The A train was killing me, and I was spending most nights at my girlfriend’s place anyway. My rent was dirt cheap, and the neighborhood was great, but after six good years in Washington Heights, I was ready for a change. I knew people in Jersey with a shorter commute and better restaurants. If peace and stability were my only goals in life, I would have opted for the backyard and the den in East Orange and still could have made work in less time. After a few short months into a real estate career with little more than a vague idea of how exactly it worked, I decided to sublet my apartment. It didn’t seem that complicated at the time.
Certain leases allow for subletting, in almost every other case a legal sublet is one in which the landlord has given written permission to sublet the apartment for an agreed upon and pre-determined period of time. Any profitable gain by the sublet is then shared between the original tenant and the landlord. An illegal sublet is one in which, say the tenant on the lease decides he wants to try Brooklyn for awhile and also realizes he can make an extra $400 a month as long as his landlord and super never catch on, as well as similar scenarios where the landlord is intentionally left out of the equation. Let’s just say my approach to subletting was a lot more in line with the second example.
Why I would risk my rent-stabilized apartment for a lousy $400 a month is a legitimate question. The answer though is both epic and steeped in history: love and money, which in this case was a lousy $400 a month. With the extra money I could live in a smaller space in a much better neighborhood, as I honestly didn’t need a huge one-bedroom. The neighborhood I chose, not at all randomly and somewhat pathetically, also happened to be where my girlfriend lived. Although it feels a little sappy to admit that now, at the time it seemed like the rational thing to do. Love and money have driven people a lot further.
But there was something else at work as well. Never before had it occurred to me to use my apartment as a source of extra income. I had already built a wall out of sheet rock and 2 X 4s (without permission) to accommodate a roommate and cut my rent in half, but hasn’t everyone? This was different. I moved out while still on the lease and drew up an entirely new lease, this time in my favor. When I look back now, I think it was my new experiences as a real estate agent that made the risk seem less consequential and the reward well worth it. When you rent apartments for a living, your own space takes on new significance. It’s not only home any longer, it’s also an opportunity. Real estate can twist you that way.
I am not proposing the start of a victimless crime wave, or recommending illegally subletting your apartment. I’m only asking the question: In a city with such a tight vacancy rate where big landlords own hundreds of buildings and are basically free to raise rents at their own discretion, where furnished apartments are ridiculously overpriced and tougher to find, and where underpaid supers will gladly accept an extra hundred bucks a month, why not make a little bread from home if you can?
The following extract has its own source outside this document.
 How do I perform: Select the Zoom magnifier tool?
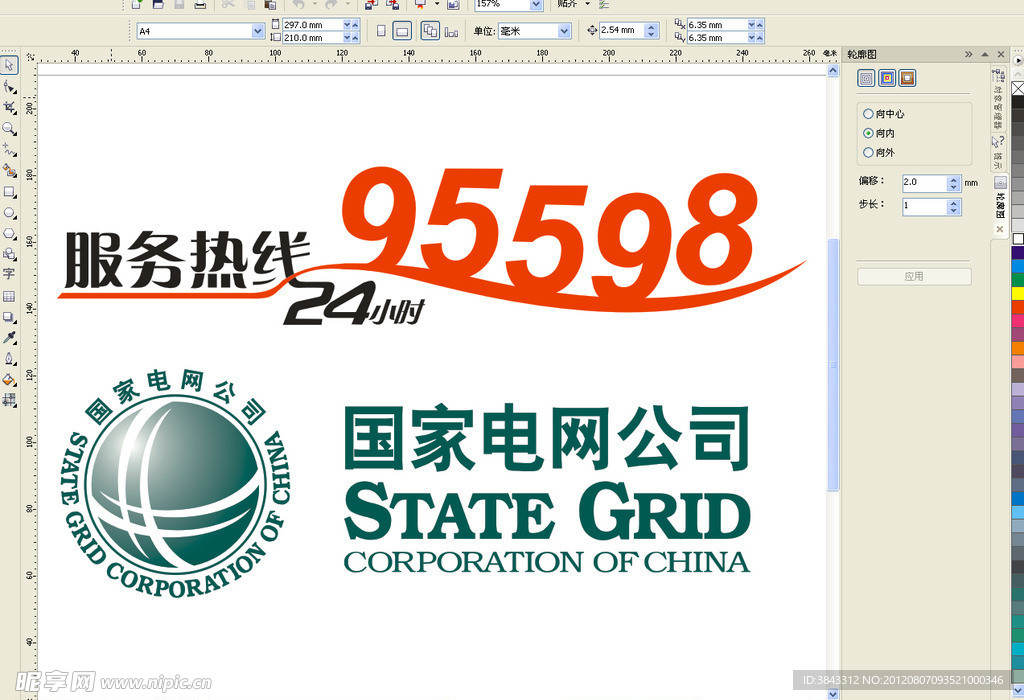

One of my current neighbors won’t leave town for a week without renting his space. He’s had two different people sublet it already this year. I know of another woman who rents out her East 30s one-bedroom on weekends. She has it down to a science and runs it like a half-assed bed and breakfast. Pop a picture on Craiglist, get the cash upfront and buy an extra set of sheets. It’s that easy.
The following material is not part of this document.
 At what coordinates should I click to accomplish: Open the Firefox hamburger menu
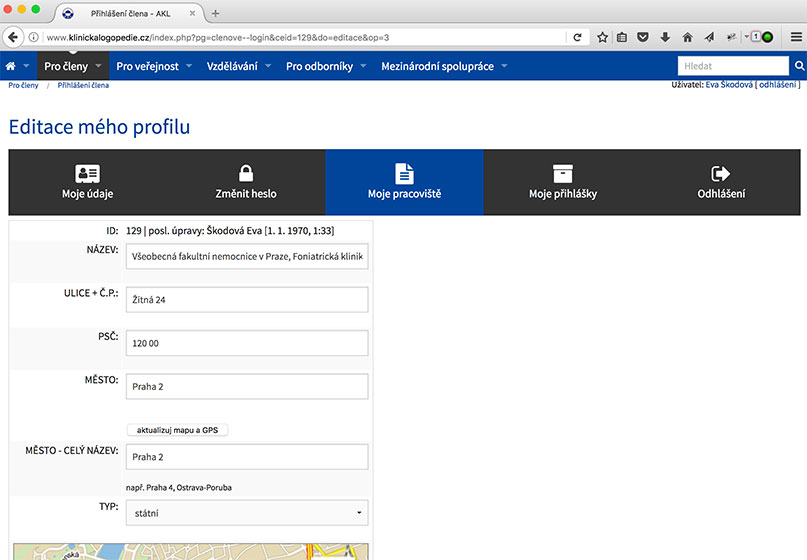[x=795, y=37]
My own experience in the not-entirely-legal or above-board business of subletting proved more difficult than I expected. Keeping the neighbors cool, the super quiet and the landlord in the dark was consuming and eating away at my nerves. It wasn’t a month into our arrangement when my new tenant moved her boyfriend in. Every time my tenants rang the super’s bell, I got another call asking exactly how long my “cousins” would be staying. As she was a redhead and he was from Latin America, I’m pretty sure no one bought the extended family story.
Two months later they found a better spot around the corner where they were actually allowed to interact with the neighbors. In total disregard for the lease I had created, they simply called and said they were moving out. I had already spent their security deposit and had to come up with $1,800 bucks a lot quicker than I would have liked. Being a landlord isn’t as easy at looks, especially when you don’t actually own the property.